Decisão de Gebran reduz recursos da defesa de Lula

LILIAN MILENA

Caso Paulsen e Laus mantenham decisão de Sérgio Moro, restará embargos de declaração além de STJ e STF

Jornal GGN – A defesa de Lula deve entrar com embargos de declaração como recurso após a audiência no Tribunal Regional Federal da 4.ª Região (TRF-4) que julga nesta quarta-feira (24) a apelação do ex-presidente contra a condenação do juiz em primeira instância Sérgio Moro.

O primeiro dos três desembargadores da 8ª Turma que votam nesta sessão, João Pedro Gebran Neto, negou o pedido de Lula e aumentou a pena de nove anos e meio para doze anos, após um voto que durou quase três horas.

Ainda falta a decisão dos desembargadores Leandro Paulsen e Victor Laus. Se os votos dos dois magistrados for semelhante, mantendo a sentença de Moro, somado ao agravamento de pena concedida por Gebran, a defesa não terá mais possibilidade de recurso por meio de embargos infringentes, ferramenta que só pode ser pedida quando a decisão for por maioria prevalecendo o voto mais grave para o réu.

— Tarefas a realizar —
**1)** Reescreva o trecho da notícia sobre o recurso de Lula, começando em "Decisão de Gebran" e terminando em "quase três horas.", substituindo "desembargadores" por "juízes".
**2)** Redija a continuação da notícia sobre o julgamento da apelação de Lula no TRF-4, partindo do ponto em que ela se encerra.
Os dados que vêm a seguir não são necessários.

— Dados extraídos —

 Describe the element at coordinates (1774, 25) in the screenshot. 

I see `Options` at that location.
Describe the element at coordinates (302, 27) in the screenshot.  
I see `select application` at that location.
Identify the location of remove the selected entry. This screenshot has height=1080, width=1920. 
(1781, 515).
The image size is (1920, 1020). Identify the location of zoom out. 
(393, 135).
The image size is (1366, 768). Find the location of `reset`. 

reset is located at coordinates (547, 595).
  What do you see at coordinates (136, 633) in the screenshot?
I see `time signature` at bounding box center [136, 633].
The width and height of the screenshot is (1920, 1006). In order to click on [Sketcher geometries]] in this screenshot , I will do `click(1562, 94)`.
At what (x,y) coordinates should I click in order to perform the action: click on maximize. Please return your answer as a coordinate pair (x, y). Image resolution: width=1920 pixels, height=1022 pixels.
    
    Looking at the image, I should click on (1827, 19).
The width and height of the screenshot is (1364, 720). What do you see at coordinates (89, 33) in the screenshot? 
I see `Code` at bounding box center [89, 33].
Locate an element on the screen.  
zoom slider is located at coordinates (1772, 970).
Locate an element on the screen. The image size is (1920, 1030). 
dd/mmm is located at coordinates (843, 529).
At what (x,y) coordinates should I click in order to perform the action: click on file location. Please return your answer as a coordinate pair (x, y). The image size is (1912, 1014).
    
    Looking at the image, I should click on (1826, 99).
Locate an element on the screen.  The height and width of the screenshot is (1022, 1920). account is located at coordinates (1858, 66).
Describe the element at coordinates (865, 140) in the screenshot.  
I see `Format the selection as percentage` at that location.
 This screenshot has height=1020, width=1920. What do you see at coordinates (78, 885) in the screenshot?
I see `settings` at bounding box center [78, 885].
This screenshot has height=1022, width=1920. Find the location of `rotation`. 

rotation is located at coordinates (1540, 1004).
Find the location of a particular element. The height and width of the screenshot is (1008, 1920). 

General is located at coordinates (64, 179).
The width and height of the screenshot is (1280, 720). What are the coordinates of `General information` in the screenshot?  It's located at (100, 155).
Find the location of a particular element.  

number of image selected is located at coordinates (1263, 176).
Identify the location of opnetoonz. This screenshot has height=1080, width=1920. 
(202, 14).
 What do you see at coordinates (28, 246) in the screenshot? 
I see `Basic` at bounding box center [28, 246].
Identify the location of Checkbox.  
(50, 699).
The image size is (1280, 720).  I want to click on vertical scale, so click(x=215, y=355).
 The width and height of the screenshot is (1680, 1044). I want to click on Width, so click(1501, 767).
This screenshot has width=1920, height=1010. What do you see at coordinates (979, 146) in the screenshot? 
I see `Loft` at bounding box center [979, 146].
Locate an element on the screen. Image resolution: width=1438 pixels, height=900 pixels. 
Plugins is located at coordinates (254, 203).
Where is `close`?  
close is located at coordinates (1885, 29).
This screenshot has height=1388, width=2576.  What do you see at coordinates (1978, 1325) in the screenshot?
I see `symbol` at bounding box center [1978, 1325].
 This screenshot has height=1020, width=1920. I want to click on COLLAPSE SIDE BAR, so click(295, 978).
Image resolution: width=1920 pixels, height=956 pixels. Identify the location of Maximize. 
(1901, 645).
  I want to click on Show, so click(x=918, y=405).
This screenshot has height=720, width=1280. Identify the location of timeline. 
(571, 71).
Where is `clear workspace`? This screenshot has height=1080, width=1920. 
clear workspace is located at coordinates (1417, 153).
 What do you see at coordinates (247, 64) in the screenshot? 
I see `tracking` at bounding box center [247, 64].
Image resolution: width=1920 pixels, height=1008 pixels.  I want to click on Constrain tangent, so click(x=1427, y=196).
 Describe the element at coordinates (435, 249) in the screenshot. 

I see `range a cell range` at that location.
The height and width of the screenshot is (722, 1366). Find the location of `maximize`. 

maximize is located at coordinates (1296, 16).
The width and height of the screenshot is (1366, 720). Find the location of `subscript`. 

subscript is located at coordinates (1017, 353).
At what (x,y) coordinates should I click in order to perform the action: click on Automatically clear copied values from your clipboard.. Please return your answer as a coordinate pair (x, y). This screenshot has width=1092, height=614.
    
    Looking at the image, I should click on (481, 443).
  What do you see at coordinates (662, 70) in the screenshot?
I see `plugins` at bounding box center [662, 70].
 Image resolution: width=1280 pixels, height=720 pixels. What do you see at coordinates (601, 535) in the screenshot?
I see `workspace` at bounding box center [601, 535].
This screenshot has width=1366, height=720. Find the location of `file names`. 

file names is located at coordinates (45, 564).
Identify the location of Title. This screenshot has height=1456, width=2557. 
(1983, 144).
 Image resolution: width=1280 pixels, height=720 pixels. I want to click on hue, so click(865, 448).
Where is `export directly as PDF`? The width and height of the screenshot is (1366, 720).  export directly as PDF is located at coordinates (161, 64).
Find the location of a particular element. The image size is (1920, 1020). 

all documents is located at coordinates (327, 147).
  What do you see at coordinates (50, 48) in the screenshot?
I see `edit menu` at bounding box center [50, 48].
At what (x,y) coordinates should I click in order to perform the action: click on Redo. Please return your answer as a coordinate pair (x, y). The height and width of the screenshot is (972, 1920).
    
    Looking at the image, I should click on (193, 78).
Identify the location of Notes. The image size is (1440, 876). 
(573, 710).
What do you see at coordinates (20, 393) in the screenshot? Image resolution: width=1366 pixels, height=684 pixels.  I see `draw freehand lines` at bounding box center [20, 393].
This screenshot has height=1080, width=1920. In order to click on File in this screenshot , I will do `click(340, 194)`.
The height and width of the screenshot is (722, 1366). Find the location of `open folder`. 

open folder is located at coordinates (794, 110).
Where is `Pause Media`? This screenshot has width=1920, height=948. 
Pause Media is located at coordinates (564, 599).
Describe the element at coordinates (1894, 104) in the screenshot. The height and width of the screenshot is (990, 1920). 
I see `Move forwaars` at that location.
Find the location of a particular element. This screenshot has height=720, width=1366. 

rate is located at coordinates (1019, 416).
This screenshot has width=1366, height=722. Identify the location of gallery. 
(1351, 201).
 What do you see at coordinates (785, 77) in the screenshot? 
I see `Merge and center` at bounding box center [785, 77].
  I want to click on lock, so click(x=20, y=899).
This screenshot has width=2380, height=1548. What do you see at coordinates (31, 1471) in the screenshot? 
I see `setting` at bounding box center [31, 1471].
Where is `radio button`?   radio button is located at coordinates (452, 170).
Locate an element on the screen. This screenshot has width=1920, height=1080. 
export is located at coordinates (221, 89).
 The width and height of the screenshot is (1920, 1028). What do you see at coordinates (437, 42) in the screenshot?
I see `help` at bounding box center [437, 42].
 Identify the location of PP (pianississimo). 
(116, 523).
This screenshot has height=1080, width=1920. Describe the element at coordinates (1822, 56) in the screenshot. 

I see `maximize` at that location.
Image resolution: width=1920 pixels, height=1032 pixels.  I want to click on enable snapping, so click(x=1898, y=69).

— Respostas numeradas —
**1)**
Decisão de Gebran reduz recursos da defesa de Lula

LILIAN MILENA

Caso Paulsen e Laus mantenham decisão de Sérgio Moro, restará embargos de declaração além de STJ e STF

Jornal GGN – A defesa de Lula deve entrar com embargos de declaração como recurso após a audiência no Tribunal Regional Federal da 4.ª Região (TRF-4) que julga nesta quarta-feira (24) a apelação do ex-presidente contra a condenação do juiz em primeira instância Sérgio Moro.

O primeiro dos três juízes da 8ª Turma que votam nesta sessão, João Pedro Gebran Neto, negou o pedido de Lula e aumentou a pena de nove anos e meio para doze anos, após um voto que durou quase três horas.

**2)**
Nesse caso o processo seria submetido a análise de outros três desembargadores, da 7ª Turma, portanto passaria de três para seis magistrados, presididos pela vice-presidente da Corte. As chances de Lula ser absolvido em segundo instância seria neste momento.

Mas agora, o cenário mostra que a única ferramenta da defesa serão os embargos de declaração, avaliados pelos mesmos magistrados responsáveis pela sentença desta quarta-feira (24). Nesse caso os trabalhos devem demorar cerca de 15 dias até que os magistrados realizem nova votação.

Depois do TRF-4 o terceiro tempo do processo seguirá para o STJ e STF que poderão reverter uma eventual inelegibilidade por ficha suja.